The second derivative test only finds local extrema. To find global extrema, you must also check endpoints and any points where the derivative is undefined.
Define a critical point.
A point where f'(x) = 0 or f'(x) does not exist.
What is a local maximum?
A point where the function's value is greater than or equal to the values at all nearby points.
What is a local minimum?
A point where the function's value is less than or equal to the values at all nearby points.
Define concavity.
The direction in which a curve bends. Concave up means the curve opens upwards; concave down means it opens downwards.
What is an inflection point?
A point on a curve where the concavity changes (from up to down or vice versa).
What does the second derivative tell us?
The concavity of the function and helps determine local extrema.
Define the Second Derivative Test.
A method using the second derivative to determine whether a critical point is a local maximum or minimum.
What does f''(x) > 0 imply?
The function is concave up.
What does f''(x) < 0 imply?
The function is concave down.
What does 'inconclusive' mean in the context of the Second Derivative Test?
The test fails to determine whether the critical point is a local max, min, or neither. Further analysis is needed.
How to find local extrema using the Second Derivative Test?
1. Find critical points. 2. Compute the second derivative. 3. Evaluate the second derivative at each critical point. 4. Determine if each point is a local max, min, or neither.
Steps to determine concavity of a function.
1. Find the second derivative, $f''(x)$. 2. Set $f''(x) = 0$ and solve for x. 3. Create a sign chart for $f''(x)$. 4. Determine intervals of concave up ($f''(x) > 0$) and concave down ($f''(x) < 0$).
How to find inflection points?
1. Find the second derivative, $f''(x)$. 2. Set $f''(x) = 0$ and solve for x. 3. Check if the concavity changes at each potential inflection point.

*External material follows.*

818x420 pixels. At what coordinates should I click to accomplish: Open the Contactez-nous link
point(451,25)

What to do if the Second Derivative Test is inconclusive?
Use the First Derivative Test or analyze the behavior of the function around the critical point.

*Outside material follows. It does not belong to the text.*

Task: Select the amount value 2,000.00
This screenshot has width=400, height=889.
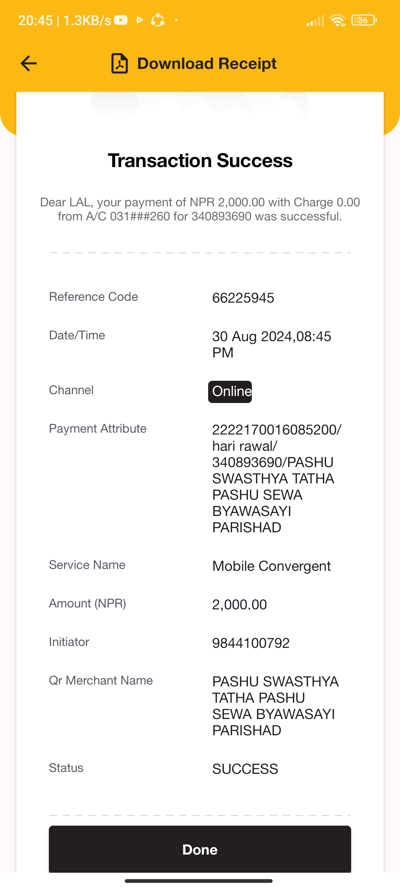Action: coord(240,605)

How to use the second derivative to determine if $x = c$ is a local max?
Find $f'(x)$, set $f'(c) = 0$ to confirm c is a critical point. Then, find $f''(x)$ and evaluate $f''(c)$. If $f''(c) < 0$, then $x = c$ is a local max.
How to use the second derivative to determine if $x = c$ is a local min?
Find $f'(x)$, set $f'(c) = 0$ to confirm c is a critical point. Then, find $f''(x)$ and evaluate $f''(c)$. If $f''(c) > 0$, then $x = c$ is a local min.
How to find the global extremum given one critical point?
If the function is continuous and has only one critical point, and that point is a local extremum, then it's also the global extremum.
How to find critical points for $f(x) = 4sin(x)$ on $0 < x < 2\pi$?
1. Find $f'(x) = 4cos(x)$. 2. Set $4cos(x) = 0$. 3. Solve for x, which gives $x = \frac{\pi}{2}, \frac{3\pi}{2}$.
Given $f(x) = 4sin(x)$ and critical point $x = \frac{\pi}{2}$, how to determine if it's a local max or min?
1. Find $f''(x) = -4sin(x)$. 2. Evaluate $f''(\frac{\pi}{2}) = -4$. 3. Since $f''(\frac{\pi}{2}) < 0$, it's a local max.
How to determine the nature of critical points when $f'(x) = \frac{247}{x}$?
1. Set $f'(x) = 0$ to find critical points, but there are none. 2. Check where $f'(x)$ is undefined, which is at $x=0$. 3. Since $f(x)$ is not defined at $x=0$, there are no local extrema.